Project source can be downloaded from https://github.com/khuan013/CS172-Crawler.git
- Kenneth Huang
- Tien Tran
This application uses the Twitter Streaming API to collect geolocated tweets and stores them in text files of 10MB each.
In order to run the program, you must have:
- Python 2.7
- Tweepy Twitter API library installed.
- lxml
Download the repository from https://github.com/khuan013/CS172-TwitterSearch.git
If on Unix/Linux, run the crawler.sh shellscript, and pass the number of tweets you want to search (if the number is 0, the crawler will go on untill it reaches 5 GB in data) and output directory name, which will execute the Python program.

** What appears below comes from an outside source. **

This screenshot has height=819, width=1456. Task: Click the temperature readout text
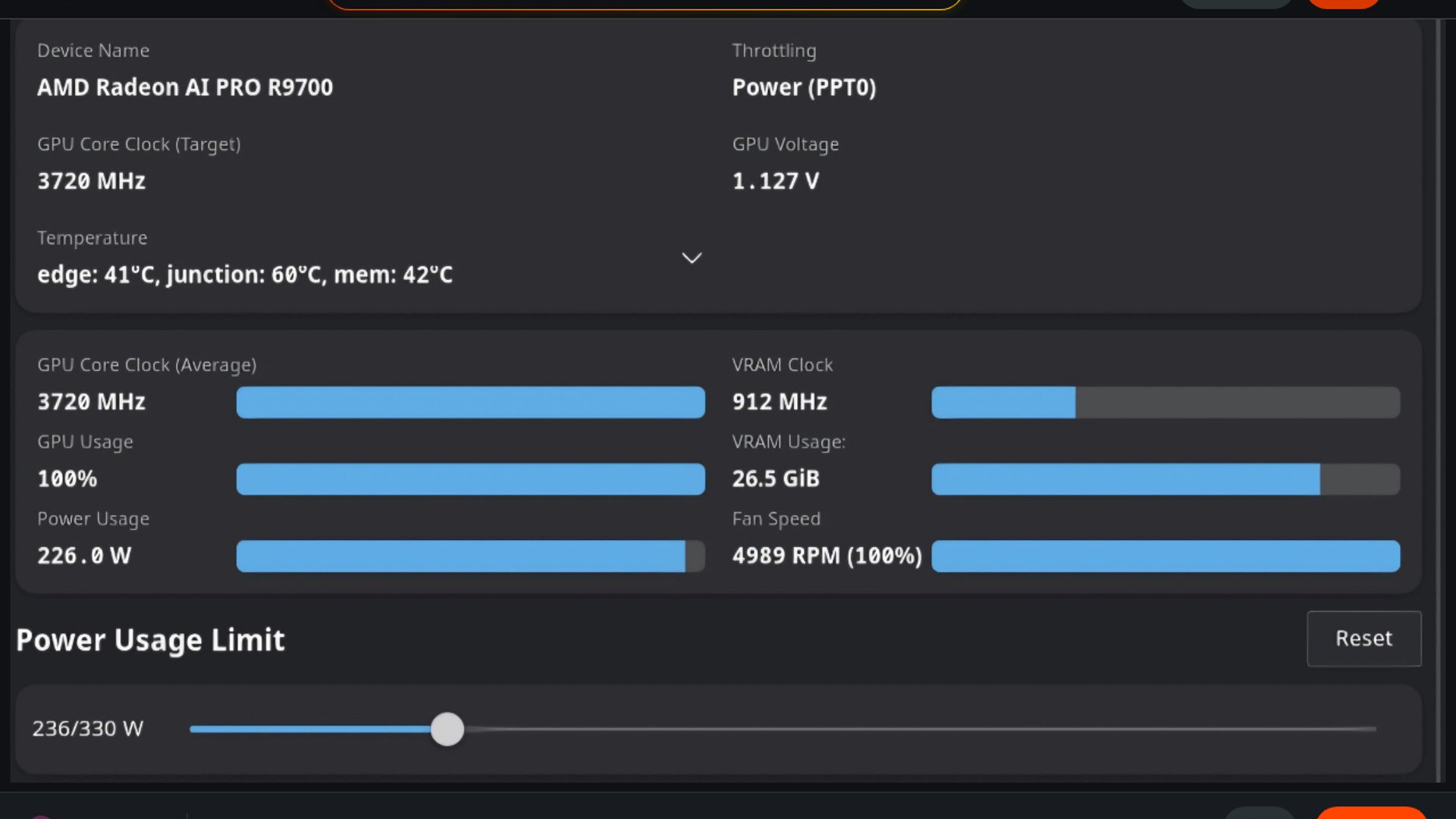[245, 275]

By default, the files are placed in /data and number of tweets are not limited.
Examples:
- ./crawler.sh [num-tweets] [output-dir]
- ./crawler.sh [num-tweets]
- ./crawler.sh
In order to run the program you must have the following installed:
- Eclipse for Java EE
- Apache Tomcat version 7.0
- Lucene version 3.7.2
- Download the repository from https://github.com/khuan013/CS172-TwitterSearch.git
- Put MyLucene.java and MySearch.jsp into your Eclipse project directory.

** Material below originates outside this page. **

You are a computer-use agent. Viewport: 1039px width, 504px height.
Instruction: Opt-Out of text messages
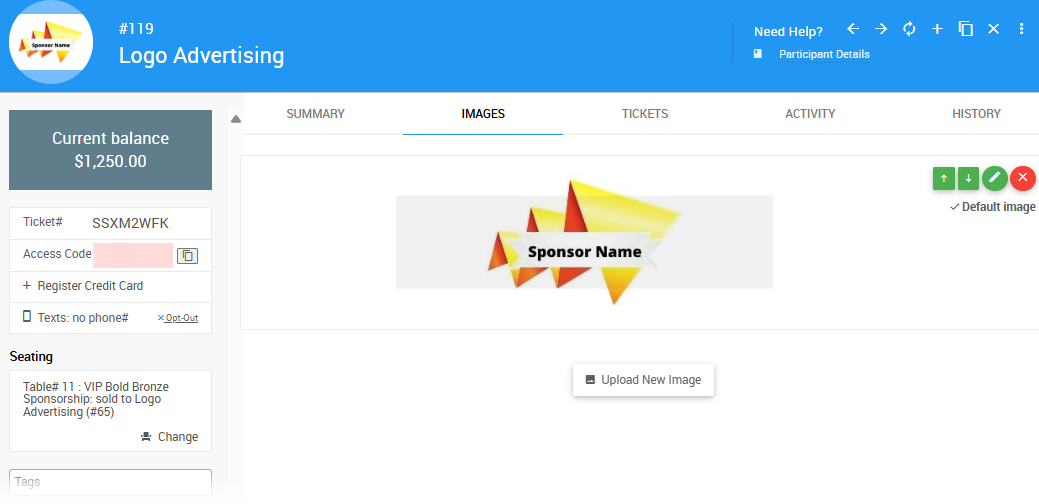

- If you already have twitter data, run MyLucene.java to create an index. Otherwise run the python program twitterGeo.py, refer to Part A documentation on how to use it.
- Once MyLucene.java finishes it will create a folder called testIndex. Put this folder at your Desktop directory.
- Run MySearch.jsp on the tomcat servers using Eclipse. This should bring up a webpage with a search bar.